→ WHAT TO DO
Scan the material for the word "квіти" and return every matching line.

→ SOURCE DATA
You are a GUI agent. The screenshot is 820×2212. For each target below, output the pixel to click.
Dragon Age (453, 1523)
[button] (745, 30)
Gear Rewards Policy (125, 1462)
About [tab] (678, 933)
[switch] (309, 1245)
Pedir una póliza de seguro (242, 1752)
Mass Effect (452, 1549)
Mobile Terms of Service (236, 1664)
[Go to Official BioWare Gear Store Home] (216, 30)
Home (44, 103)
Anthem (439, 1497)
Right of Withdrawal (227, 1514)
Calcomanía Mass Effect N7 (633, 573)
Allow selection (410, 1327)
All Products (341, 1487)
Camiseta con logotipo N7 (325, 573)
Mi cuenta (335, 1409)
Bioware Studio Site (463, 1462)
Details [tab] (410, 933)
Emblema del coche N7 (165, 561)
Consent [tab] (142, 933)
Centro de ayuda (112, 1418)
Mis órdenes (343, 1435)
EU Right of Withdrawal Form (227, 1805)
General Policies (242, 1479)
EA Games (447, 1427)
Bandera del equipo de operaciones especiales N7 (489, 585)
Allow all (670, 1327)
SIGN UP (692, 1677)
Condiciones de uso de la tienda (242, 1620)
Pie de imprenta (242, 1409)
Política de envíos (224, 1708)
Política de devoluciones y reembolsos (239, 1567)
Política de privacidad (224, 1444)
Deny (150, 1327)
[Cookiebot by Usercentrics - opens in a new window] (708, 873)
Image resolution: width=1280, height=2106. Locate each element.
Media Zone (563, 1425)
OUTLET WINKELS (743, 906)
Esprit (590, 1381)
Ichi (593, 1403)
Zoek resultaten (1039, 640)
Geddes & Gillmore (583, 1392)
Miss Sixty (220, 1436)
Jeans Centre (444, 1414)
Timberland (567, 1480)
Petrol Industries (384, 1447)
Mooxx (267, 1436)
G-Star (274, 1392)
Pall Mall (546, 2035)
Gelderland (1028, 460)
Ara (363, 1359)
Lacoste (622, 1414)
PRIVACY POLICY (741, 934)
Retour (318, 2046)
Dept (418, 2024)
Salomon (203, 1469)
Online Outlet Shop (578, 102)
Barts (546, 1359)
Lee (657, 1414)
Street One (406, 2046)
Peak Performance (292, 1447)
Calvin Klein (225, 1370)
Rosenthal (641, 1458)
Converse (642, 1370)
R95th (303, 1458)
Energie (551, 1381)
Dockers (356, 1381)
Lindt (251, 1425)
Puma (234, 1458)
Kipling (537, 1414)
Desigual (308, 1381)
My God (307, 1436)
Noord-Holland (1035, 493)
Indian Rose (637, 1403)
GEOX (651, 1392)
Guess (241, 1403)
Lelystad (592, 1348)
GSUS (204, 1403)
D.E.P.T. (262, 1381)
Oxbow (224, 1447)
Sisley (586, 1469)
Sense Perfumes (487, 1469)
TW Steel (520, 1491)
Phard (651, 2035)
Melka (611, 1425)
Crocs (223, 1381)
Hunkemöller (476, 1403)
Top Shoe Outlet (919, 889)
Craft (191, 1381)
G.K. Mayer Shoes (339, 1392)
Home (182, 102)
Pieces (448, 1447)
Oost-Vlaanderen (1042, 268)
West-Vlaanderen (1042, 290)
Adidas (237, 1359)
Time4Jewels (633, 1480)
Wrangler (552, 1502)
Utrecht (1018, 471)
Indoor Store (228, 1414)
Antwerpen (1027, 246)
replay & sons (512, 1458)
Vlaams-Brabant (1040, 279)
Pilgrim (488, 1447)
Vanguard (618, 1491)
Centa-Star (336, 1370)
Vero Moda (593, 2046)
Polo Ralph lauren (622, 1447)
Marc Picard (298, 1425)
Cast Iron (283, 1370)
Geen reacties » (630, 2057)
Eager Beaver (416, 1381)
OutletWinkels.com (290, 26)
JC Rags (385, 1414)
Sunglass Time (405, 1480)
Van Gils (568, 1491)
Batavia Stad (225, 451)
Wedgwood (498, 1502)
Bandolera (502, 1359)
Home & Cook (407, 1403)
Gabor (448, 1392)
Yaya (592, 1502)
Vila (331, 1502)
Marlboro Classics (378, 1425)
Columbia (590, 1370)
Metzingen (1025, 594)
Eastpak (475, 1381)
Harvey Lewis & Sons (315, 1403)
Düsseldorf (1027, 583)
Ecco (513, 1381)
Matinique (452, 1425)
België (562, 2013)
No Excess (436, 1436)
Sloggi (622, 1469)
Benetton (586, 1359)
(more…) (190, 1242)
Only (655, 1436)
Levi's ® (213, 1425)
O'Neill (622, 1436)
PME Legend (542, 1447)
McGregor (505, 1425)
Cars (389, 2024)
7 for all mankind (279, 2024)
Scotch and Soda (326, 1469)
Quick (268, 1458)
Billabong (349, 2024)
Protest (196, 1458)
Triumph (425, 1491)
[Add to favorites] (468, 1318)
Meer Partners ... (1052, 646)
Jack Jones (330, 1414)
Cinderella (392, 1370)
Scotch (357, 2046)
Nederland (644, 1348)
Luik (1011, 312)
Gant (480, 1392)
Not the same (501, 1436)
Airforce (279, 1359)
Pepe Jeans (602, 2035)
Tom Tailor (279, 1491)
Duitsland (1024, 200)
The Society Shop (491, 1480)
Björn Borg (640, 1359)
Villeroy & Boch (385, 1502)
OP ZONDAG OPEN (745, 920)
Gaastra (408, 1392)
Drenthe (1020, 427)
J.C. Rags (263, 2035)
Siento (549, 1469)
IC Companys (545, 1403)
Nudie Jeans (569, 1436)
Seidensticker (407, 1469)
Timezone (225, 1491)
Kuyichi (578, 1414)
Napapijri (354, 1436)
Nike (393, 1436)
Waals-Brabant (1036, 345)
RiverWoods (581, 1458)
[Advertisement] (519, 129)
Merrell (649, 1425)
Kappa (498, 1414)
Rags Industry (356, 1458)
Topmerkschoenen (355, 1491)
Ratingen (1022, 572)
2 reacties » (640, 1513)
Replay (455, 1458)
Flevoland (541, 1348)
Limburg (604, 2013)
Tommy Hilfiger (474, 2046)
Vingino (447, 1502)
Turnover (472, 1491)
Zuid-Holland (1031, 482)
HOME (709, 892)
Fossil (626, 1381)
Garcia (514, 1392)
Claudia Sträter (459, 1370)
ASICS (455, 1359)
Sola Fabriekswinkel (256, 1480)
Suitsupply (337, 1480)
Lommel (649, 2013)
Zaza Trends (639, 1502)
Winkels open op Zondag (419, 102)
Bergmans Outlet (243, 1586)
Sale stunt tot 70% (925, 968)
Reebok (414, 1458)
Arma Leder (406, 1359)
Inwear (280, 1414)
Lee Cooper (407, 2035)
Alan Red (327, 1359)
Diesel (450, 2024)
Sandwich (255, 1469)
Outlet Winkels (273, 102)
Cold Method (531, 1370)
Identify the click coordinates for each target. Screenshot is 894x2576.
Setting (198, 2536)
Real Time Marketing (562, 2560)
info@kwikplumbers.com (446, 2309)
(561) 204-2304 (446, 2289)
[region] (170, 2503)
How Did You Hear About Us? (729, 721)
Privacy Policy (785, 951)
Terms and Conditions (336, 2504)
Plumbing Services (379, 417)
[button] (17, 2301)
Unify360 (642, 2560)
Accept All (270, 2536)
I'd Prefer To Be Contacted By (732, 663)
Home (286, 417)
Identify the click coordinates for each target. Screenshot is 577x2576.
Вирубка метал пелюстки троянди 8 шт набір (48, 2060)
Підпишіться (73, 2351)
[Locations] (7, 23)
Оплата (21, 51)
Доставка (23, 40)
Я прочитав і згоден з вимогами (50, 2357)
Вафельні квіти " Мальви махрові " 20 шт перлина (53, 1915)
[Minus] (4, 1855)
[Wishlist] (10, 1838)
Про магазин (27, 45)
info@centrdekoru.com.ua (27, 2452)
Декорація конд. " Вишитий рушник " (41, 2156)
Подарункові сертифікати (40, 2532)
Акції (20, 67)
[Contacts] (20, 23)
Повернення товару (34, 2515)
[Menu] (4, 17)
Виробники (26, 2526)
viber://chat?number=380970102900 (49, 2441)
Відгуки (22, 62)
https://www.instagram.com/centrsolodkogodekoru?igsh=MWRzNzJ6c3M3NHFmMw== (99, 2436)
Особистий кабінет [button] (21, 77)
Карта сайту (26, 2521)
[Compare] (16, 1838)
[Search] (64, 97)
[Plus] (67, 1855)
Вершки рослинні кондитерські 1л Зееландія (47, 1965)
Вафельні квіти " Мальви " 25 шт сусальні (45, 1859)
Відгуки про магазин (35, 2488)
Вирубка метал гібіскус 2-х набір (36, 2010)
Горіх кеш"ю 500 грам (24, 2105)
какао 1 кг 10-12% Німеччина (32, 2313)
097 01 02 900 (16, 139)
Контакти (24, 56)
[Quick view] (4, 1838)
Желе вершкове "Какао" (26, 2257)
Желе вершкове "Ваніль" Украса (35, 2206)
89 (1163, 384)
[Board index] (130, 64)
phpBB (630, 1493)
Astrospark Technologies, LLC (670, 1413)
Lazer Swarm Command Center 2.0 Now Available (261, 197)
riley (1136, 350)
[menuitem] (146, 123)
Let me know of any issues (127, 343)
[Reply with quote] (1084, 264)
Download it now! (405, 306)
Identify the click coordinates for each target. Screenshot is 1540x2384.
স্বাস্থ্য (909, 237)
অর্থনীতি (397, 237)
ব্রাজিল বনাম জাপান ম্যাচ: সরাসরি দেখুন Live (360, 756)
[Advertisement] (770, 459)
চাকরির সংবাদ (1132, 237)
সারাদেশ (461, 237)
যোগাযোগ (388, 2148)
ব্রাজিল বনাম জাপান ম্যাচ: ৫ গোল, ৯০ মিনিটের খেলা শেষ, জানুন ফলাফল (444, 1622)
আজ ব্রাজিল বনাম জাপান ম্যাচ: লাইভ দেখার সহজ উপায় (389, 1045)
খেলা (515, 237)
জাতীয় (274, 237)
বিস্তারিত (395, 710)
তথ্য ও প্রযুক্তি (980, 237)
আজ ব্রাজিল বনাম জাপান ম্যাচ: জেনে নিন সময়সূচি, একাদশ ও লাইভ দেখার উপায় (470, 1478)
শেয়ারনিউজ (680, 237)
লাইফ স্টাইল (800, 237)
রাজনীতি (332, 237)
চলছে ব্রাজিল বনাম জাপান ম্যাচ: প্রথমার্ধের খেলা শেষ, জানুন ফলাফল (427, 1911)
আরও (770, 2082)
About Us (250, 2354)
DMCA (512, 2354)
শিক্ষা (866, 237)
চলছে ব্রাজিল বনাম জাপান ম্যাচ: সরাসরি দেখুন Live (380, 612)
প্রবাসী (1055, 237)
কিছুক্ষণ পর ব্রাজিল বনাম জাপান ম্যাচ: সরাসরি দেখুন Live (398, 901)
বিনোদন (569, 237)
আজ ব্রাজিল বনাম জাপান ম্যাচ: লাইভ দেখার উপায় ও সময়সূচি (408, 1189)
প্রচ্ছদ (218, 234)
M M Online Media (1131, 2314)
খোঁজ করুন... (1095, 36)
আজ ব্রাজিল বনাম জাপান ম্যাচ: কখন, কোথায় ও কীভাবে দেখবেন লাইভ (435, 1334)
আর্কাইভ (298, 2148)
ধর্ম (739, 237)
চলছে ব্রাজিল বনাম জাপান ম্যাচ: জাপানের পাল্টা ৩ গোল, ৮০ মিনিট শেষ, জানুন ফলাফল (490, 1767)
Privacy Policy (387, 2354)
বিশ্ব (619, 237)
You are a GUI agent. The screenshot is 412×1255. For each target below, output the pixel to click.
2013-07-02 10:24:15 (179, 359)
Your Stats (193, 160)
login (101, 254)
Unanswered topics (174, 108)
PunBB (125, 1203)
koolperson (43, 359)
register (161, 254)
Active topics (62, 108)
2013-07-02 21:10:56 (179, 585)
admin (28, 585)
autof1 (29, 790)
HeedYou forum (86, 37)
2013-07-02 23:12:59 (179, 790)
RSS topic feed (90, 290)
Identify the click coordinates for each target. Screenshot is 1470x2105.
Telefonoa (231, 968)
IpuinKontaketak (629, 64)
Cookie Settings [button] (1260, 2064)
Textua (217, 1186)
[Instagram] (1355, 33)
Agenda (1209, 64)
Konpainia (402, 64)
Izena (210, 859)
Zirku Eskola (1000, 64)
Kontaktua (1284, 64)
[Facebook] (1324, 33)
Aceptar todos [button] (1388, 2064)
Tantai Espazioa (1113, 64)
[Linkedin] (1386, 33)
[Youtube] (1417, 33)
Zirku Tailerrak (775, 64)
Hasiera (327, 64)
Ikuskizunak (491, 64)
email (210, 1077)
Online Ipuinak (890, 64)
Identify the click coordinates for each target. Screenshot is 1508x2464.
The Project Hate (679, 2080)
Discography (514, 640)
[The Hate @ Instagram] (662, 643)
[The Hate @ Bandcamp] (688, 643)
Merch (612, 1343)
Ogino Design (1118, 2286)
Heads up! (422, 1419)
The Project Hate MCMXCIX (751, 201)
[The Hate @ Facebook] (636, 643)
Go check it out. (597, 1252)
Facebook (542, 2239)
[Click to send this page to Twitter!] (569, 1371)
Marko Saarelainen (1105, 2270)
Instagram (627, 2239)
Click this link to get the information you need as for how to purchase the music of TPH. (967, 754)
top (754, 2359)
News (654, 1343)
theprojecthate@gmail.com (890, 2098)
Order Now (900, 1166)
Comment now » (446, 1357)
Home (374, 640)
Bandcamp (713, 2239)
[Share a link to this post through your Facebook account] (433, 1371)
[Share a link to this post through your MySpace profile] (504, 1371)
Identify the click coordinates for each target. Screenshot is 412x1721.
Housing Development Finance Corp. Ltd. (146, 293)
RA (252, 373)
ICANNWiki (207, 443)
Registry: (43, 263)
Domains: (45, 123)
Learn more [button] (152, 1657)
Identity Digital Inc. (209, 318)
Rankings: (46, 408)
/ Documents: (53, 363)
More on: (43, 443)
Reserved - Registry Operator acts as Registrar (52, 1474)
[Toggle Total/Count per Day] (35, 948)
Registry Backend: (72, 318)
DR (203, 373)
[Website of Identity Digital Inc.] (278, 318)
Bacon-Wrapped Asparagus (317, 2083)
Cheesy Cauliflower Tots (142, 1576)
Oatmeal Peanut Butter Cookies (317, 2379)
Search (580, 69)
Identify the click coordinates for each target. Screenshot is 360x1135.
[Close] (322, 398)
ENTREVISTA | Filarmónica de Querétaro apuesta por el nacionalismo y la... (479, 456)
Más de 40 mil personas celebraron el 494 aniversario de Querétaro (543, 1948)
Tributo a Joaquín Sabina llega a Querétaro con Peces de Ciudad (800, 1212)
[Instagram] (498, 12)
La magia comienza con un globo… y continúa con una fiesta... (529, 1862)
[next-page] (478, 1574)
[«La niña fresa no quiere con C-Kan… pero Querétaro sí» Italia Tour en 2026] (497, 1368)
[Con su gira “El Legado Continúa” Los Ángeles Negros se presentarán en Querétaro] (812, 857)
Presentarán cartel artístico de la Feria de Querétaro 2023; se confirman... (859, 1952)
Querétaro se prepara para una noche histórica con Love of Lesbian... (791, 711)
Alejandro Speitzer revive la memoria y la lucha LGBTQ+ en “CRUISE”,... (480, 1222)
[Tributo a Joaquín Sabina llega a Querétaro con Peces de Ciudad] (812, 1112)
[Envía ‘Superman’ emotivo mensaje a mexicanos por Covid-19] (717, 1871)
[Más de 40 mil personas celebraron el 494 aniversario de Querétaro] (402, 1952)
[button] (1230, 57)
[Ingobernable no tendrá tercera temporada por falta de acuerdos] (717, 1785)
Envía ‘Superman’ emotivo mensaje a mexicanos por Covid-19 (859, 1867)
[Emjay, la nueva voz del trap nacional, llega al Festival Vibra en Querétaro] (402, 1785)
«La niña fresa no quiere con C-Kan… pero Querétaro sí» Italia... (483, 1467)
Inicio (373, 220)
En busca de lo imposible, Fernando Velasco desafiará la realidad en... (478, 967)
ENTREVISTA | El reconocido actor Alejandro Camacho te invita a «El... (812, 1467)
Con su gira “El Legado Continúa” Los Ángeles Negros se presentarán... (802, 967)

→ TASK ANSWER
Вафельні квіти " Мальви махрові " 20 шт перлина (53, 1915)
Вафельні квіти " Мальви " 25 шт сусальні (45, 1859)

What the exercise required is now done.